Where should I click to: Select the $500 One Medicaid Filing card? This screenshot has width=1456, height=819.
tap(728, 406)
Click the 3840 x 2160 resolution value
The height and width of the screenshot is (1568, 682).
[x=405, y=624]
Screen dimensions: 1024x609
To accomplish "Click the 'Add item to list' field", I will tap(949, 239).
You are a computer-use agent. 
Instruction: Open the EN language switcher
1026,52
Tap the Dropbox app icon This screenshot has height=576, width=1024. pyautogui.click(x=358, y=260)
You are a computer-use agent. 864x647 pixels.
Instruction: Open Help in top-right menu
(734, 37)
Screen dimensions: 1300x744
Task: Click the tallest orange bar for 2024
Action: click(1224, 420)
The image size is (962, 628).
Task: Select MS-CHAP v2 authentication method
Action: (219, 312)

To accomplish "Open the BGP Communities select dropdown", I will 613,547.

■ ■ ■ ■

What you have to do ▸
Retype the line containing "Screen dimensions: 1024x609" and each line after it through the end of the listing, exactly, leaving out everything else.

Reply ▸
Screen dimensions: 1024x609
To accomplish "Click the 'Add item to list' field", I will tap(949, 239).
You are a computer-use agent. 
Instruction: Open the EN language switcher
1026,52
Tap the Dropbox app icon This screenshot has height=576, width=1024. pyautogui.click(x=358, y=260)
You are a computer-use agent. 864x647 pixels.
Instruction: Open Help in top-right menu
(734, 37)
Screen dimensions: 1300x744
Task: Click the tallest orange bar for 2024
Action: click(1224, 420)
The image size is (962, 628).
Task: Select MS-CHAP v2 authentication method
Action: (219, 312)

To accomplish "Open the BGP Communities select dropdown", I will 613,547.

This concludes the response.